On the first day of the conference we heard two presentations. Tom Wassenaar of CIRADin France gave a great overview of the topic ( slides ). He summarized some of the key challenges of chemical fertilizers, including depletion of the resource and eutrophication caused by runoff. He also looked at some of the advantages of recovering nutrients from human and livestock wastes, in particular that this could be a critical source of high quality, affordable, organic fertilizer in resource-poor settings.

Johannes Lehmann of Cornell Universityin the USA looked at several opportunities to recycle wastes to produce biochar ( slides ), including bones from slaughterhouses, manure from dairy operations, and human waste collected in cities. The gasses produced during the processing of these wastes into useable nutrient products can also be used to generate electricity.


The second day of the conference opened with a presentation from Sasha Kramer of SOIL in Haiti ( slides ). Today around 6,500 people are using toilets provided by SOIL’s growing urban sanitation service. Using toilets that separate liquid and solid wastes, they deliver clean containers to users and pick up waste to be processed centrally. They estimate that 510 tons of waste has been transformed into agricultural grade compost in 2019, with co-benefits including improvement of Haitian soil quality and increased resilience to climate change.
-------------------------
- [REQUIRED TASKS]:
A - Answer these questions from the conference summary:
(i) Which two challenges of chemical fertilizers did Tom Wassenaar summarize?
(ii) What can the gasses produced while processing wastes into useable nutrient products also be used for?
(iii) About how many people are using toilets provided by SOIL's urban sanitation service?
B - Copy the conference summary exactly, taking everything from "Johannes Lehmann of" down to "to generate electricity.".

- [DATA SECTION]:
-------------------------
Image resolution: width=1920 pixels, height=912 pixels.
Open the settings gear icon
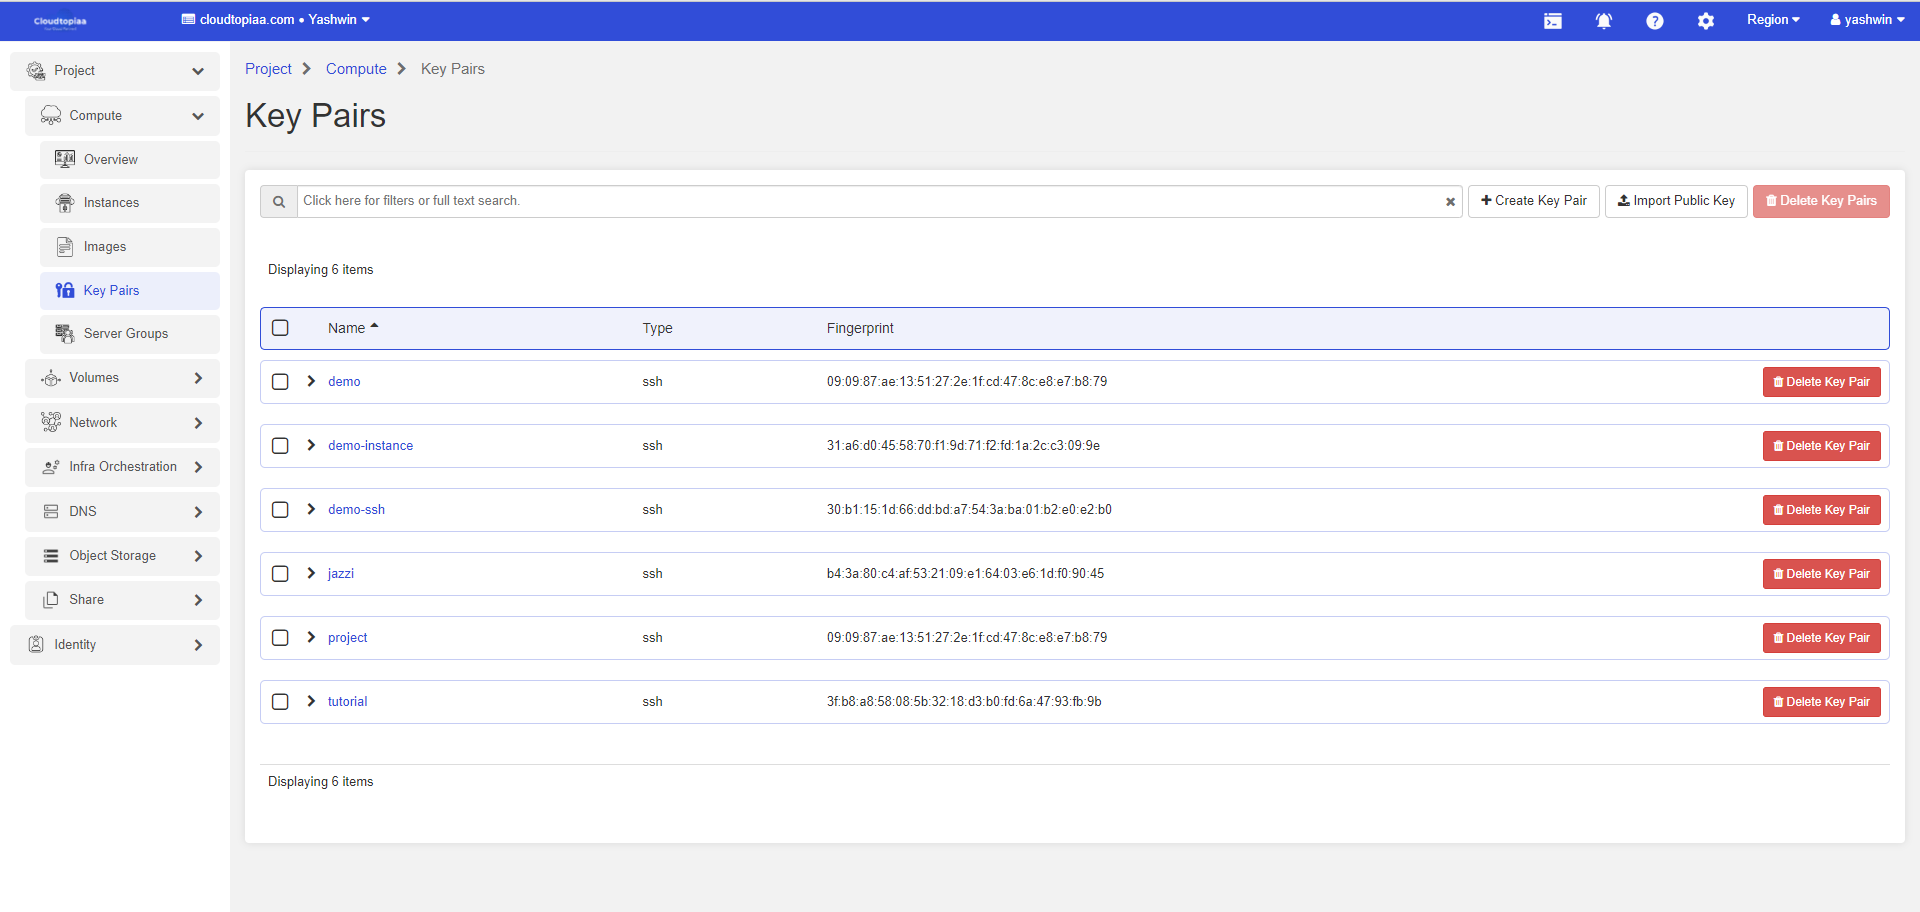tap(1705, 21)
-------------------------
- [RESPONSES PER TASK]:
A -
(i) Depletion of the resource and eutrophication caused by runoff.
(ii) Generating electricity.
(iii) Around 6,500 people.

B -
Johannes Lehmann of Cornell Universityin the USA looked at several opportunities to recycle wastes to produce biochar ( slides ), including bones from slaughterhouses, manure from dairy operations, and human waste collected in cities. The gasses produced during the processing of these wastes into useable nutrient products can also be used to generate electricity.